Vicente Verdú
Si la realidad no existe objetivamente, todo lo real se creará, más o menos, a partir de nuestros estados de ánimo. Es una manera inmediata y general de expresarse.
Los días buenos y los días malos que vivimos no son, a menudo, artefactos perfectos o averiados desde el origen sino, simplemente objetos reelaborados negativa o positivamente a partir de nuestro sistema de animación. De nuestro modo de estar y recibir, del orden en nuestro organismo psicógeno, de nuestra salud inventada o reinventada y de nuestro punto de vista variable de acuerdo a su ángulo de observación.
No cabe decir que todas las jornadas nacen iguales al mundo, unos días llueve o estalla un terremoto, pero su definitiva coloración depende mucho de los reflejos que proceden de nuestra luminaria y sólo se complementan con la iluminación natural. De este modo, dependiendo en tal proporción el humor de nuestras decisiones, somos casi como dioses.

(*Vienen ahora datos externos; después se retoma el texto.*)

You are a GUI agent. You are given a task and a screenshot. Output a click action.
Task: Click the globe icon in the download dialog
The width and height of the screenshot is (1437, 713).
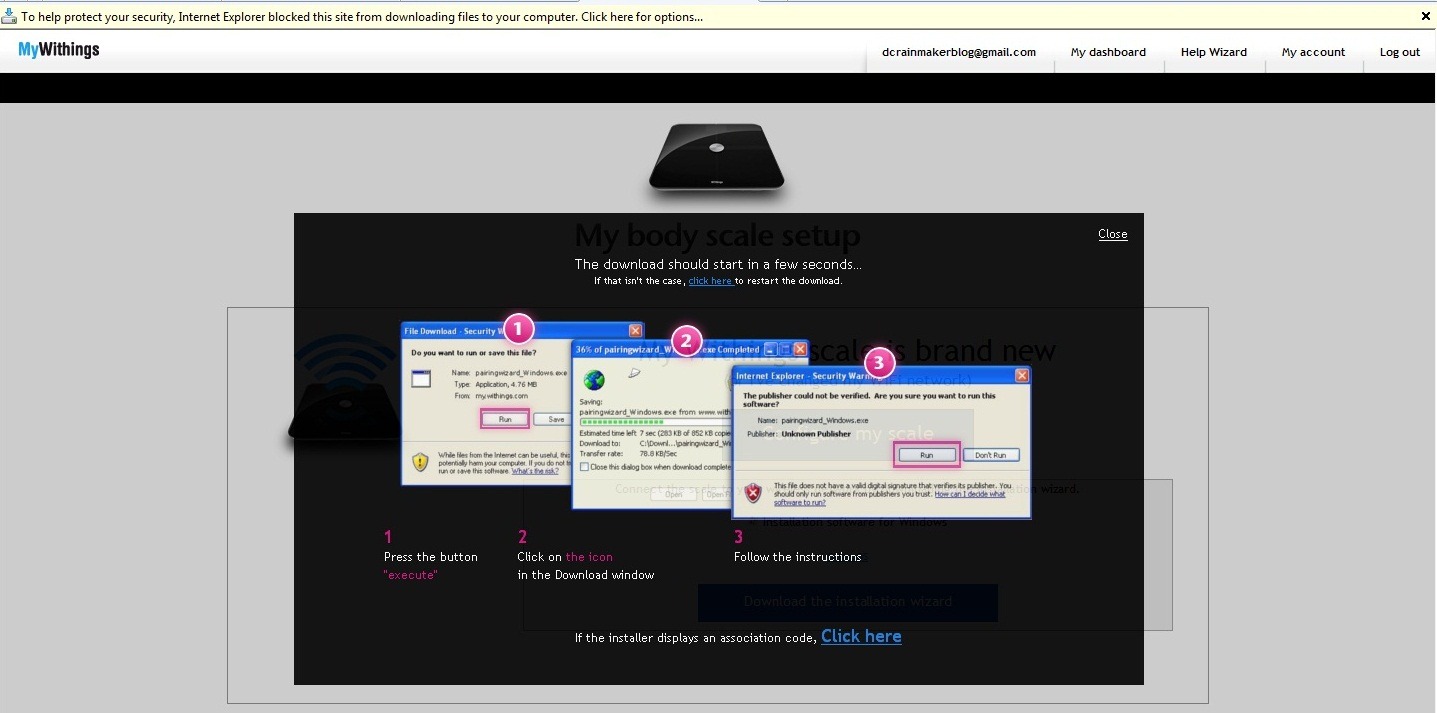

No existimos como objetos o burdas criaturas expuestas al vaivén y la arbitrariedad de las circunstancias sino como parte eficiente de ellas.
La festividad se encuentra apilada en los almacenes del gran teatro del mundo pero su acción, su puesta en escena, tiene menos que ver con su deseo inerte que con nuestra disposición activa.
De este modo, día a día, será más probable coleccionar jornadas satisfactorias y fabricar, progresivamente, una colección propensa a generar un sistema de la felicidad que nos proteja de numerosos días sin brillo. Los rictus que a lo largo de la vida han quedado marcados en nuestros rostros, los gestos tristes que se nos escapan ante los demás son el resultado de un ejercicio repetido en las biografías. Pero también los rostros alegres, aquellos que traen consigo optimismo y amor son resultado de prácticas personales en el ámbito de la generosidad, el afecto, la bondad, la buena cosmética del alma, la cara gimnasia facial y, sobre todo, la obstinada codicia de felicidad.